En effet, dans le domaine du chauffage, la moitié des immeubles est encore chauffée au mazout et pourrait être facilement convertie au gaz naturel pour comprimer d’un coup les émissions de CO2. En ce qui concerne l’électricité, le gaz pourrait dès à présent remplacer la production actuelle des centrales nucléaires pour éviter de se tourner vers les importations, et donc vers de l’électricité produite dans des centrales au charbon. L’argument vaut aussi pour la mobilité : la généralisation des automobiles au gaz naturel contribuerait à la compression des émissions de CO2, d’autant que la technologie est déjà mûre et les infrastructures développées. Le gaz a donc encore quelques beaux jours devant lui en tant qu’énergie de substitution et n’attend plus qu’un signal du prix du carbone, qui fait encore défaut et n’encourage pas la production par des moyens propres. En Europe, la taxe CO2 tourne autour de 8 euros, ce qui reste encore trop éloigné de la vraie valeur de compensation. En Suisse, à 96 francs, elle est assez élevée et pourrait inciter à la substitution par le gaz de la production d’électricité, si l’électricité importée était elle aussi taxée, ce qui n’est pas le cas aujourd’hui et crée une distorsion en faveur de cette dernière, pourtant très polluante.
DÉCARBONATION ET GAZ VERTS
Une vision à plus long terme, avec un système de compensation plus justement évalué, pourrait offrir aux gaziers l’opportunité de proposer des réponses innovantes très adaptées, notamment en captant et en stockant le CO2 afin de le valoriser sous diverses formes.
L’industrie gazière multiplie les efforts de recherche dans ce domaine.

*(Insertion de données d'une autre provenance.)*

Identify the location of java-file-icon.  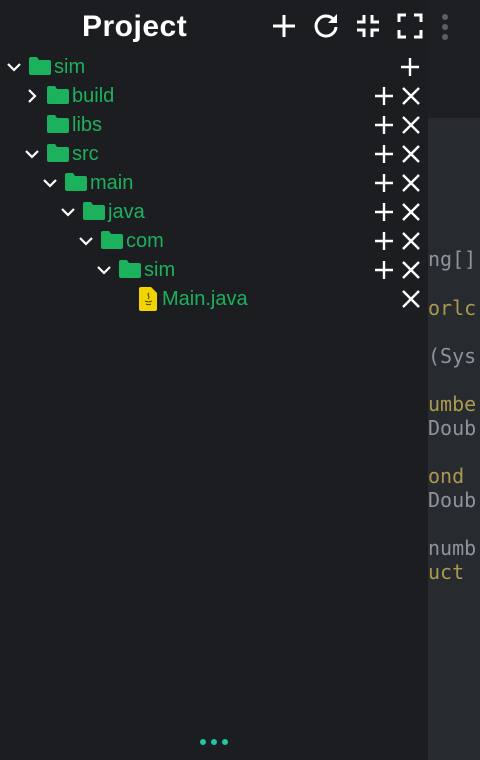
(148, 299).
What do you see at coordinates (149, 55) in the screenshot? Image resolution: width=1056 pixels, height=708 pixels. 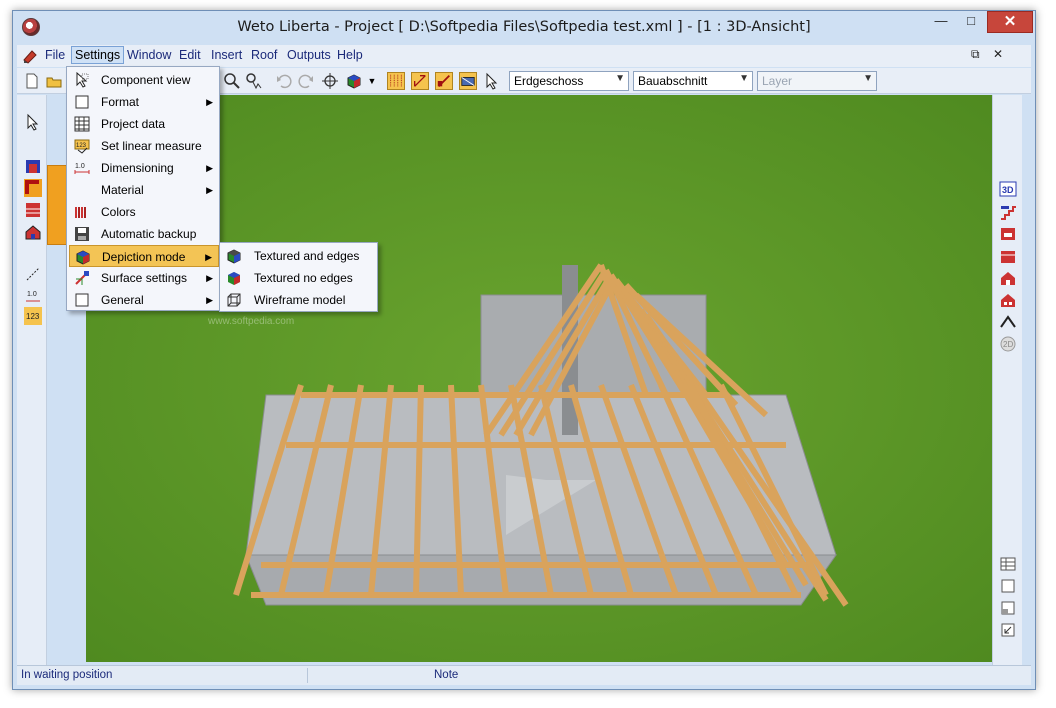 I see `menu-window: Window` at bounding box center [149, 55].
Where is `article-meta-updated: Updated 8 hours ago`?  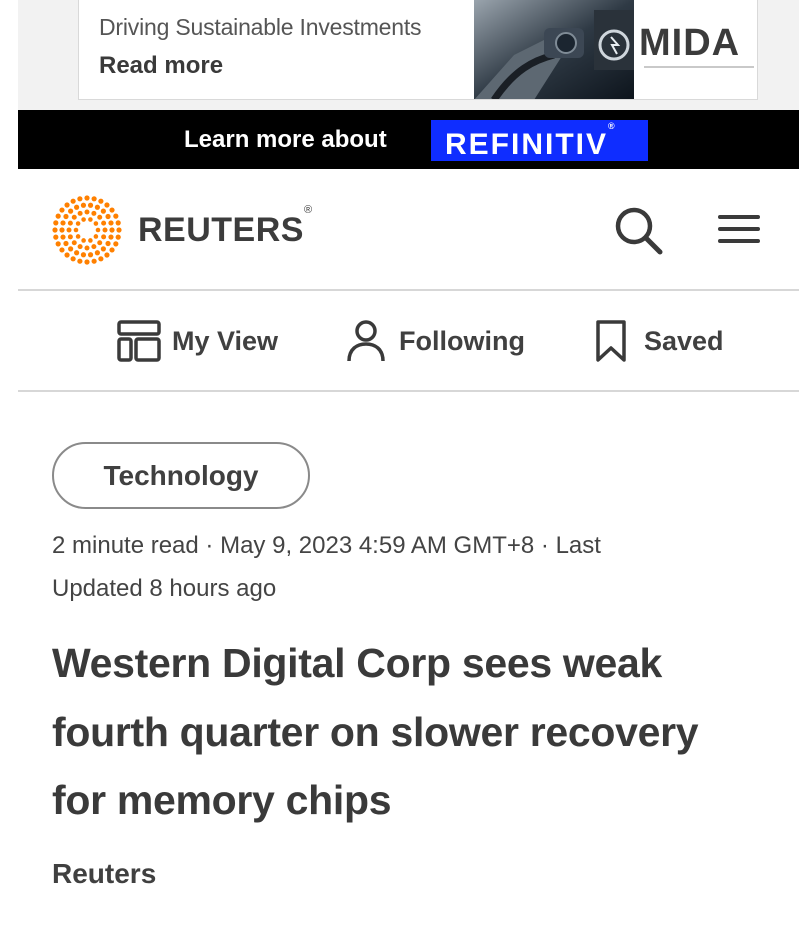 article-meta-updated: Updated 8 hours ago is located at coordinates (164, 588).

De par la publication des travaux de la Chaire “Gaz Naturel” – Petrosvibri à l’EPFL, menés par le professeur Lyesse Laloui, la Suisse fait d’ailleurs figure de leader en la matière. Elle possède la technologie et les propriétés géologiques qui lui permettraient, comme la Norvège, de séquestrer le CO2 dans le sous-sol mais la population et les politiques se montrent encore très frileux. Outre la décarbonation, le gaz doit également s’engager dans la voie de l’écologisation. En effet, même s’il représente la plus vertueuse des énergies fossiles, il n’en demeure pas moins fossile. L’industrie gazière, qui voit tout le potentiel d’un approvisionnement entièrement renouvelable, projette donc de porter la part des gaz renouvelables à 30 % du marché de la chaleur d’ici à 2030. Elle devrait pour cela bénéficier du soutien politique qui lui est encore refusé aujourd’hui. En effet, à l’heure actuelle le biogaz ne figure pas parmi les énergies renouvelables citées dans les prescriptions énergétiques applicables aux bâtiments. Encore pire, le biogaz importé par réseau est assujetti à la taxe sur le CO2…
Le rôle du gaz dans l’intégration des énergies renouvelables est également primordial. Car la vraie difficulté n’est pas tant le manque d’électricité mais le manque de phasage entre l’énergie disponible et la demande. Le réseau gazier, utile au transport autant qu’au stockage de l’énergie, lui permet de pallier avec souplesse les éventuelles carences d’approvisionnement (en hiver notamment) ou au contraire, de stocker sous forme gazeuse les excédents d’énergie photovoltaïque ou éolienne après leur conversion par électrolyse et méthanisation (powerto- gas)*.
UNE PLACE ENCORE SUJETTE À CONTROVERSE
Le gaz est l’un des maillons forts de l’avènement d’un approvisionnement énergétique renouvelable et durable. Il répond aux exigences de sécurité d’approvisionnement ainsi qu’aux exigences écologiques dans une stratégie ambitieuse et évolutive. Dans cette vision pragmatique qui, en toute humilité, soutient que l’on ne peut pas encore se passer totalement du fossile, le gaz naturel fait partie de la solution et non du problème.
*Lorsque la demande d’énergie est inférieure à la production, la technique novatrice du powerto- gas permet de convertir l’électricité excédentaire d’origine renouvelable en hydrogène ou en méthane puis de l’injecter dans le réseau de gaz naturel afin de la stocker.